== Task details ==
The listing below contains a span that opens with the line containing "You are a GUI" and closes with the line containing "This screenshot has width=1200, height=675.". Return that span exactly.

== Extracted data ==
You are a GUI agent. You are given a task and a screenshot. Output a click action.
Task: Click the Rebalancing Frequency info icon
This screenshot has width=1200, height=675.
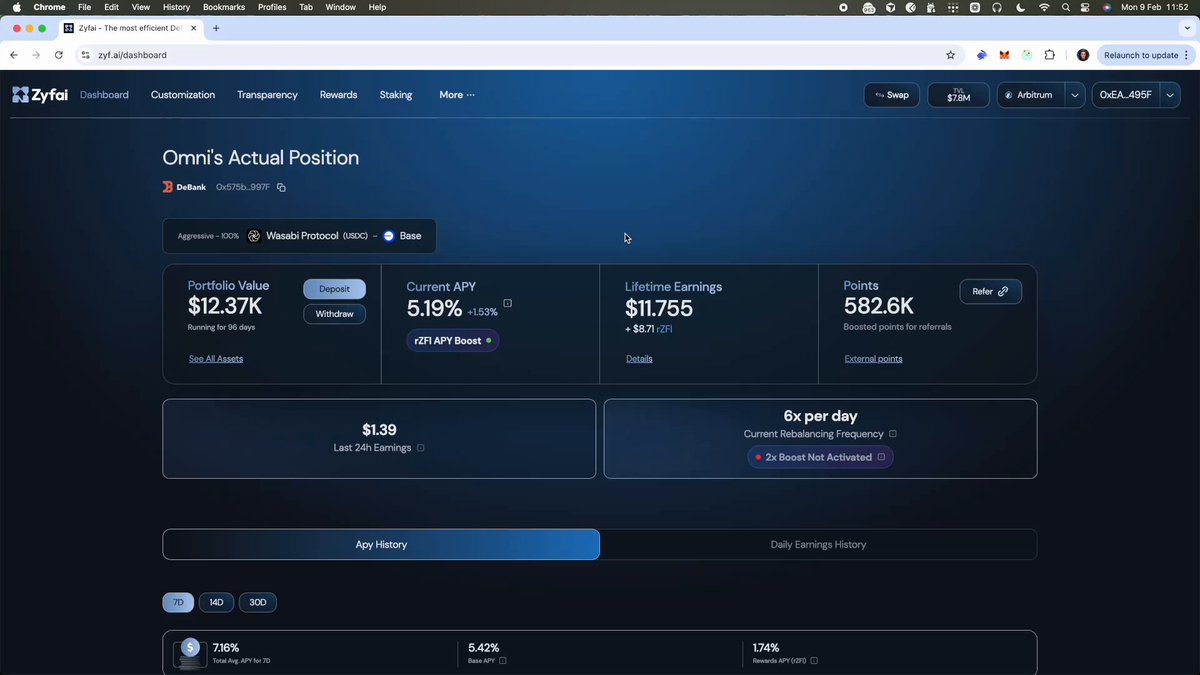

==

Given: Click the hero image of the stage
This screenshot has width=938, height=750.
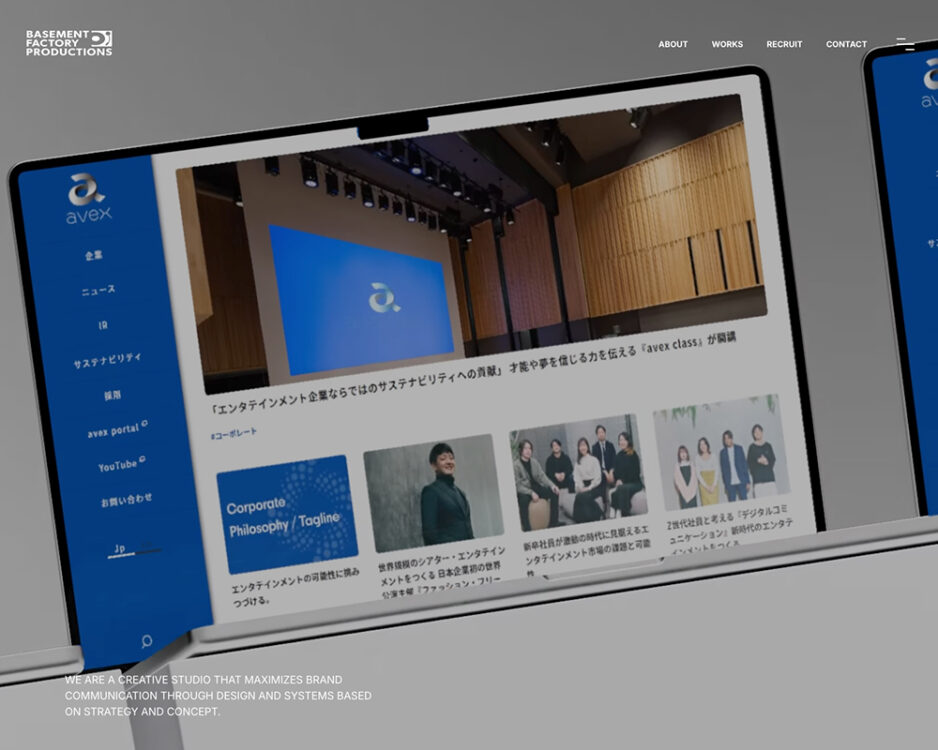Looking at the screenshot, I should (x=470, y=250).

* * *

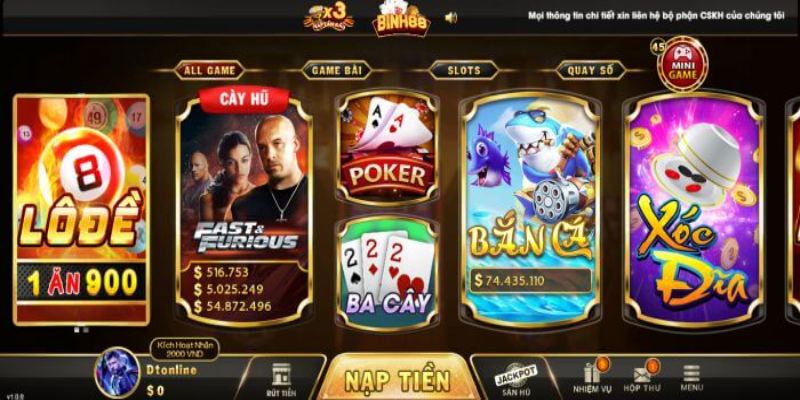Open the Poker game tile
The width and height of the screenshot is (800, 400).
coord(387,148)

== Answer for this exercise ==
You are a GUI agent. You are given a task and a screenshot. Output a click action.
Task: Click the Rebalancing Frequency info icon
This screenshot has width=1200, height=675.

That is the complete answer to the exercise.